L'ensemble des dépôts bancaires des Marocains résidents à l'étranger au Maroc a enregistré entre le 31 décembre 1999 et le 30 juin 2001 une augmentation de 12,6%, atteignant ainsi 61,3 milliards de DH, selon le GPBM (Groupement Professionnel des Banques du Maroc). 

Au premier trimestre 2001, les transferts de l'étranger qui alimentent l'épargne des MRE ont augmenté de 23%, en glissement annuel par rapport à 2000.
  • Les transferts MRE qui alimentent cette épargne ont atteint 21 milliards fin 2000 
  • Les difficultés administratives et boursières dissuadent les épargnants
Ils pourraient ainsi dépasser, fin 2001, les 24 milliards de DH. Les transferts de la communauté marocaine résidante à l'étranger représentent, pour l'année 2000, le double du montant total des investissements directs étrangers, soit 21 milliards de DH. La mesure de dévaluation de 5% du dirham est de nature à encourager cette épargne, selon Alla El Ayachi, trésorier général de la Fondation Hassan II pour les MRE.

La part de l'épargne bancaire des MRE couvre, comme en 1998-1999, 38% du montant global des dépôts à terme et bons à échéance fixe (OT, comptes bloqués…) atteignant ainsi 31,8 milliards de DH. La Banque Centrale Populaire s'adjuge toujours la majorité des dépôts bancaires des MRE au Maroc. Avec plus de 60% de part de cet important marché, elle est aujourd'hui, confrontée à des concurrents qui veulent aussi leur part de gâteau. En effet, 38% des comptes à terme et bons à échéance fixe globaux sont des comptes des épargnants marocains à l'étranger.
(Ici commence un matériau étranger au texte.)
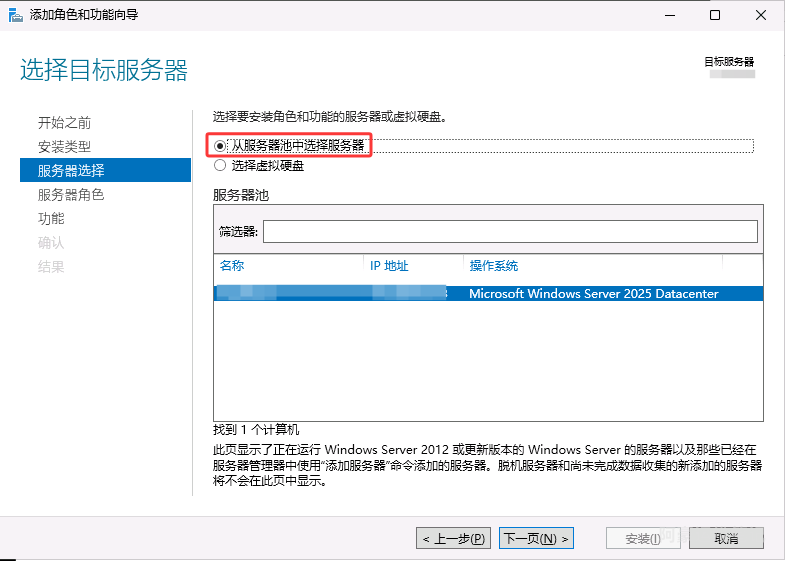Go to the 开始之前 step

64,123
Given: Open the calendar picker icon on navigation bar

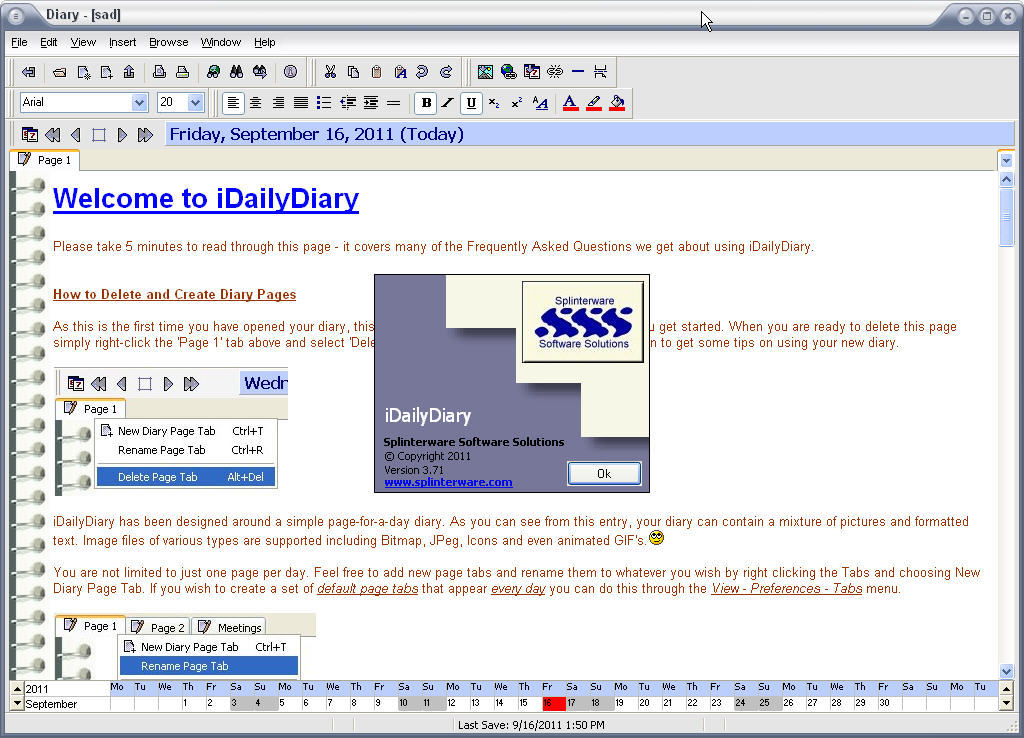Looking at the screenshot, I should [x=30, y=134].
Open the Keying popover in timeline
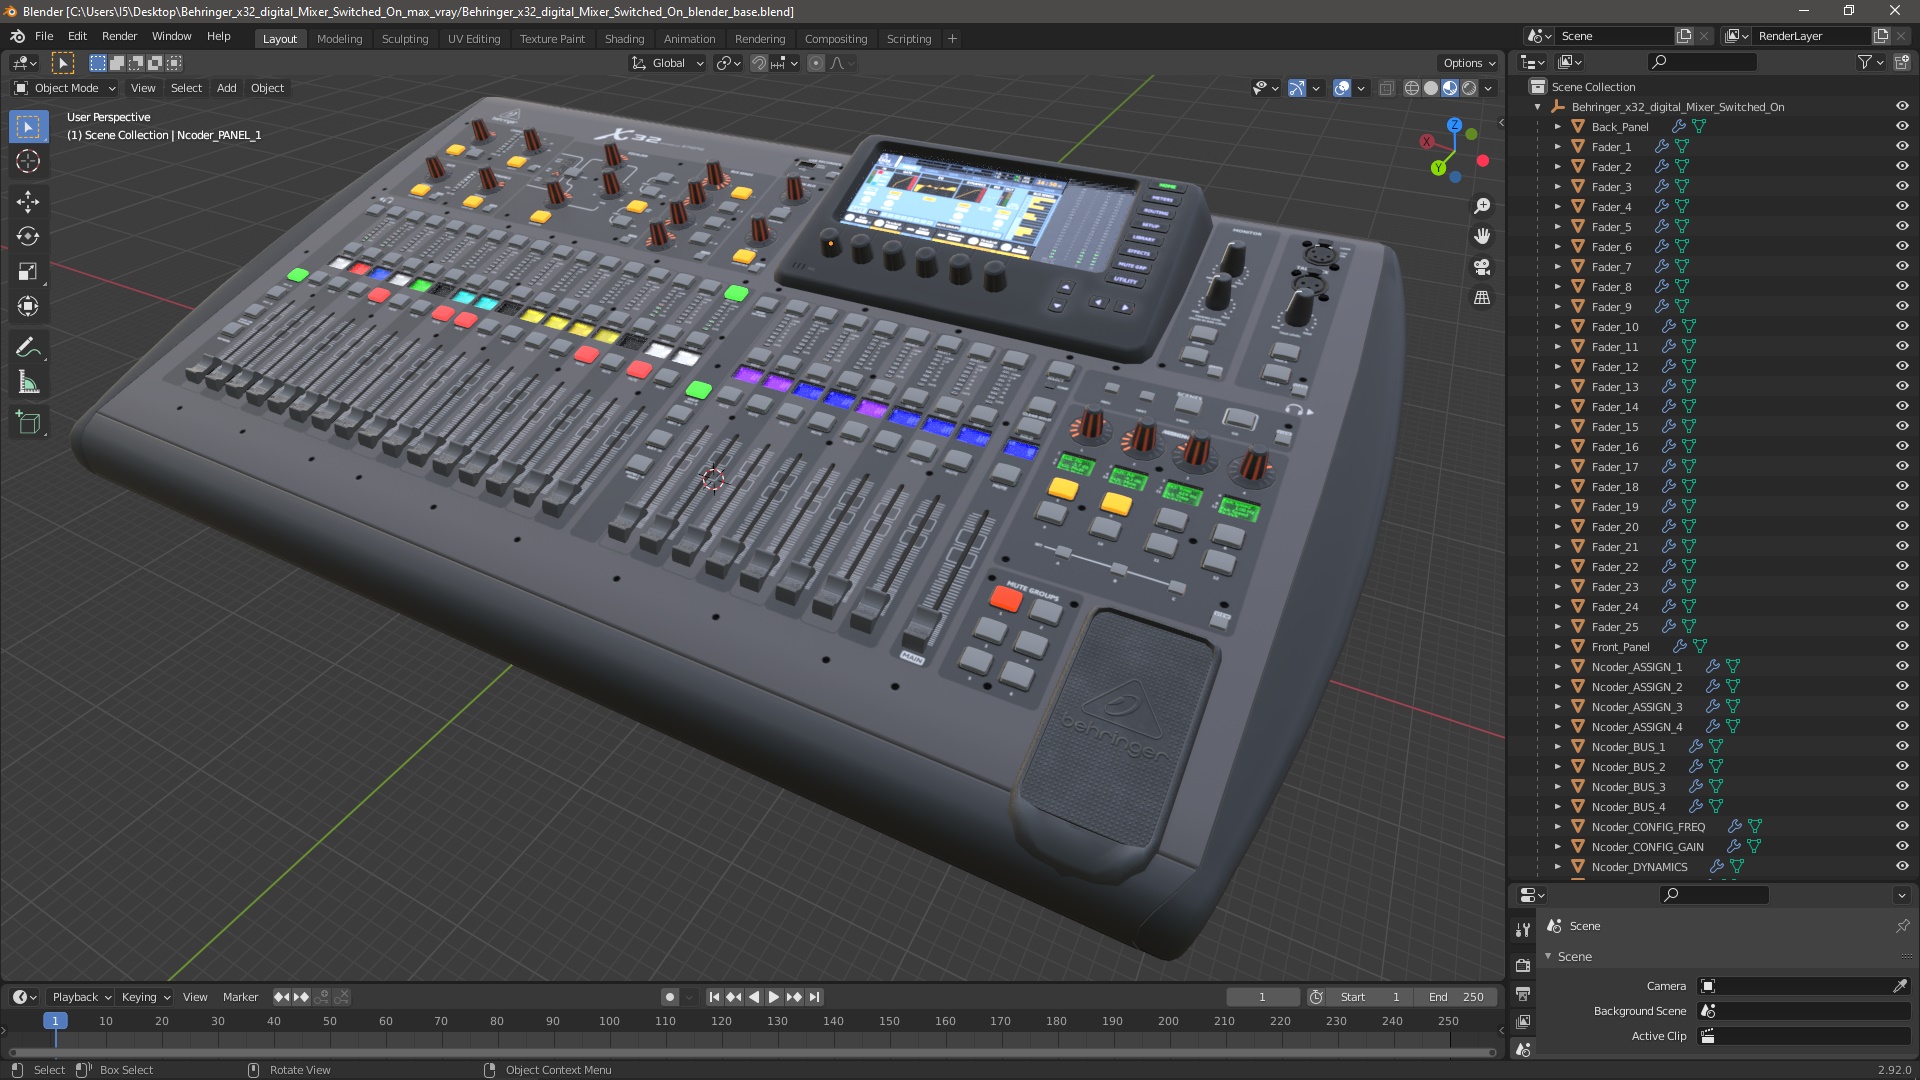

La BCM et Wafabank se disputent environ 26% de la manne. L'ensemble des autres banques se contentent des 13% restants. La forte augmentation constatée entre fin 1999 et fin 2000 indique bien que les banques se sont livrées à une sérieuse concurrence pour attirer cette cagnotte vers leurs caisses. De plus, l'année 2000 a été particulièrement propice avec le “boom” des marchés financiers à l'échelle mondiale. En effet, cette même année a été marquée par un rythme de croissance élevé, puisque l'économie mondiale a progressé de 4,7% contre 3,4% en 1999. Dans le nouveau contexte actuel de globalisation, la mobilité des capitaux étant un phénomène mondial, l'épargne des MRE est recherchée et mobilisée à l'étranger par des collecteurs institutionnels non marocains. Alla El Ayachi ajoute dans un rapport sur l'épargne et l'investissement au Maroc que les MRE “vivent dans des pays où les règles administratives sont relativement claires et rapides. Ils se plaignent régulièrement du déficit d'informations les concernant, mais aussi de la complexité des circuits économique, administratif et juridique au Maroc”.

Les titres OPCVM
Les mauvais résultats de la bourse de ces deux dernières années ont désintéressé le public des instruments de placements de type OPCVM (les valeurs mobilières). En effet, alors qu'à fin décembre 1999, la part des MRE était estimée à 1 milliard de DH, aujourd'hui, elle ne représente plus que 1,3% du total de l'actif net, soit 539 millions de DH au 31 mai 2001. Après les retombées de “l'économie casino” à la Bourse de Casablanca de 1996 et 1997, l'épargne s'est dirigée vers des actifs financiers moins rémunérateurs mais moins risqués.

En effet, à cause de la non-convertibilité du dirham, il est difficile de gérer un portefeuille d'actions à distance d'où la nécessité pour les MRE de se diriger vers des portefeuilles plus stables comme les OPCVM (FCP et SICAV), qui présentaient des perspectives de rentabilité plus que modestes entre 1998 et 1999. Entre janvier 1998 et décembre 1999, les volumes d'OPCVM détenus par les MRE sont passés de 115,2 à 1016,7 millions de dirhams. Les faibles performances de la bourse ont fini par affecter les OPCVM ainsi que la confiance des épargnants MRE qui se sont désinvestis à hauteur de 38% de leur portefeuille en valeurs mobilières, soit 389 millions de dirhams.